● Your objective
Of the records that follow, copy only the lines from the line containing "Check the Individual/sole proprietor box" to the line containing "Click the None default value cell", both included, exactly as written.

________

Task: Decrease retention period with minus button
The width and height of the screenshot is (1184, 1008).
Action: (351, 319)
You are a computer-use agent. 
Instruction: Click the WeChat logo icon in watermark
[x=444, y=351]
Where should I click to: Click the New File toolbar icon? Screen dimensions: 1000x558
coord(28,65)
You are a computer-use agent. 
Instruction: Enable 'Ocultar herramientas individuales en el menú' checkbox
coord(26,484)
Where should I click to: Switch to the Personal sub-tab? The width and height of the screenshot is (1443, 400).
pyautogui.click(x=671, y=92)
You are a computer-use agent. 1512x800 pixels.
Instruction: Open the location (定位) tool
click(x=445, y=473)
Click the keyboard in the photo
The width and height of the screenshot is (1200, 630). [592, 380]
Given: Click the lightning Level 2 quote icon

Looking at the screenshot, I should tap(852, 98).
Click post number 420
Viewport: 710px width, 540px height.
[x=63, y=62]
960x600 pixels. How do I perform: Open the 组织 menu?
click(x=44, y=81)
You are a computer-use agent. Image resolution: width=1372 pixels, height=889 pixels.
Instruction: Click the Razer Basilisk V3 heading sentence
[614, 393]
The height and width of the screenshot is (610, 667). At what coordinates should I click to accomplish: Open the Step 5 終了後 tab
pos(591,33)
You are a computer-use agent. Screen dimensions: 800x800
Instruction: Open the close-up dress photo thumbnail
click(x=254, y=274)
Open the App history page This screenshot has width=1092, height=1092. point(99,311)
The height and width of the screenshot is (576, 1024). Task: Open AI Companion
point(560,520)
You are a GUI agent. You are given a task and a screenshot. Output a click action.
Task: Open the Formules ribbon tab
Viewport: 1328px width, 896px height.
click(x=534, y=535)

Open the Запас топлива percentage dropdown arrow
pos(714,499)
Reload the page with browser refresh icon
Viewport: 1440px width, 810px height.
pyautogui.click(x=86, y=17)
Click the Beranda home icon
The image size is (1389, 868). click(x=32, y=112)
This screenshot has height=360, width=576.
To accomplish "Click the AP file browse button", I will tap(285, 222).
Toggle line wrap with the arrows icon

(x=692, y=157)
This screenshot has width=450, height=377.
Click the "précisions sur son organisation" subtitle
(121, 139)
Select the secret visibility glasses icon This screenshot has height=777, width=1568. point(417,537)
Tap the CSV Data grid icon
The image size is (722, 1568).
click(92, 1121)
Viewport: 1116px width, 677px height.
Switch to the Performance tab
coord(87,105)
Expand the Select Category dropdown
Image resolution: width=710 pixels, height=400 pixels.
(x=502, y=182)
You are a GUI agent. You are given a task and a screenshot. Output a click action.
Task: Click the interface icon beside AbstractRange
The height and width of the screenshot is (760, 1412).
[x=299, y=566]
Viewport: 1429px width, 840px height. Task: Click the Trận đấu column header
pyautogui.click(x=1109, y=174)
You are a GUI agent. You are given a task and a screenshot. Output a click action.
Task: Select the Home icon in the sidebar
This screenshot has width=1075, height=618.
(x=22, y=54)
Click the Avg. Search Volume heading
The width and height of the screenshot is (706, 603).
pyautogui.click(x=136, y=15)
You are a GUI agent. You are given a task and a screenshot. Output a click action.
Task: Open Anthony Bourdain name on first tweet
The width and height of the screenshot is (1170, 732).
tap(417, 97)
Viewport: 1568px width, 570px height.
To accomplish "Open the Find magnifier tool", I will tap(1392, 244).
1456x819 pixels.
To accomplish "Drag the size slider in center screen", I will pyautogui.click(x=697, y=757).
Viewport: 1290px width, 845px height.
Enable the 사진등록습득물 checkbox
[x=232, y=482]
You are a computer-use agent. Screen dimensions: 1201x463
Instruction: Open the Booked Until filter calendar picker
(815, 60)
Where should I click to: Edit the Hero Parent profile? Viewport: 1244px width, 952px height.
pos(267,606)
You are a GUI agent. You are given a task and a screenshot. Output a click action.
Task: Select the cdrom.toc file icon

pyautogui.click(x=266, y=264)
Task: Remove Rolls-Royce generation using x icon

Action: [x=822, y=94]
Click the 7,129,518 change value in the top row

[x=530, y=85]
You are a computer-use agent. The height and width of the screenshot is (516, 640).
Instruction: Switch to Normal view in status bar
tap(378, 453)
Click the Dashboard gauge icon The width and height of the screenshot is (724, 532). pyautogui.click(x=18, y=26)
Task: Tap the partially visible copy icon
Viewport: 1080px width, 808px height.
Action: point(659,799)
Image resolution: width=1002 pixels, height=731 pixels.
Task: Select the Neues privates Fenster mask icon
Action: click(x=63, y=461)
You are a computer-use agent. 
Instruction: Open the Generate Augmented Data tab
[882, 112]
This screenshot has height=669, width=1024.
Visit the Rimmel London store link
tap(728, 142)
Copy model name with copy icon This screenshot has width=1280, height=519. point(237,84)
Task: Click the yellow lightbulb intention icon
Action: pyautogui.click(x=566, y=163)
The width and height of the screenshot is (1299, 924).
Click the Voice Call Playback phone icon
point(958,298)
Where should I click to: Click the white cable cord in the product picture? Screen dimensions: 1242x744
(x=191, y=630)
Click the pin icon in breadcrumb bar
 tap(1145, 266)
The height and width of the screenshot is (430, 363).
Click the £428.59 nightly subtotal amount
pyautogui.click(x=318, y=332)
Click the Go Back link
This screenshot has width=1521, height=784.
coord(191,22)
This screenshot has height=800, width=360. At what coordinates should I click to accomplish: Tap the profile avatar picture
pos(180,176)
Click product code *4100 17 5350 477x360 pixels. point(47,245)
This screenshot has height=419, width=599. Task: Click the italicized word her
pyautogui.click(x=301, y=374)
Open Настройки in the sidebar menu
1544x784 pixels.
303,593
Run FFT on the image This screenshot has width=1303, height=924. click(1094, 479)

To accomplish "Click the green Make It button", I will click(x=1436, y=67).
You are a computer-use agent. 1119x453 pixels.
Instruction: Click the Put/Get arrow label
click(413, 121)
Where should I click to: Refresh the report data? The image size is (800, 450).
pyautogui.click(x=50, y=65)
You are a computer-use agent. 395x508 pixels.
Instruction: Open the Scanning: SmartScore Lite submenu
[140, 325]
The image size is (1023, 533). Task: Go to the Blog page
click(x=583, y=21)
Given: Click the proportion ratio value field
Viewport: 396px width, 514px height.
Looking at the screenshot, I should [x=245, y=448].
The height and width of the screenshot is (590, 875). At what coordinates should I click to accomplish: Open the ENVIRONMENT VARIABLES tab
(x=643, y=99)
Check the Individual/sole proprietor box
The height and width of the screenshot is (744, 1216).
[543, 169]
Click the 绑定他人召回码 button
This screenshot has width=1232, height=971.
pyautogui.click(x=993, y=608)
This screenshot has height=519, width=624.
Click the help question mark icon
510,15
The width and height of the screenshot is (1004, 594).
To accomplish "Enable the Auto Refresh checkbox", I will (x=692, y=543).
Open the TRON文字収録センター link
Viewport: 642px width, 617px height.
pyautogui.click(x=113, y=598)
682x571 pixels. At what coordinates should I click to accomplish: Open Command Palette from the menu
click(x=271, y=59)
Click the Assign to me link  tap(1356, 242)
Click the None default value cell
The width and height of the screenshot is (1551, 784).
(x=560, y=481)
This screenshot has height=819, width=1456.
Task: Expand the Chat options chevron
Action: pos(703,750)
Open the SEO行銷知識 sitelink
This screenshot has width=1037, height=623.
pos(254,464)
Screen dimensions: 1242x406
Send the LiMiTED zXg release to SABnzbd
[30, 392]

________

● Result
Check the Individual/sole proprietor box
The height and width of the screenshot is (744, 1216).
[543, 169]
Click the 绑定他人召回码 button
This screenshot has width=1232, height=971.
pyautogui.click(x=993, y=608)
This screenshot has height=519, width=624.
Click the help question mark icon
510,15
The width and height of the screenshot is (1004, 594).
To accomplish "Enable the Auto Refresh checkbox", I will (x=692, y=543).
Open the TRON文字収録センター link
Viewport: 642px width, 617px height.
pyautogui.click(x=113, y=598)
682x571 pixels. At what coordinates should I click to accomplish: Open Command Palette from the menu
click(x=271, y=59)
Click the Assign to me link  tap(1356, 242)
Click the None default value cell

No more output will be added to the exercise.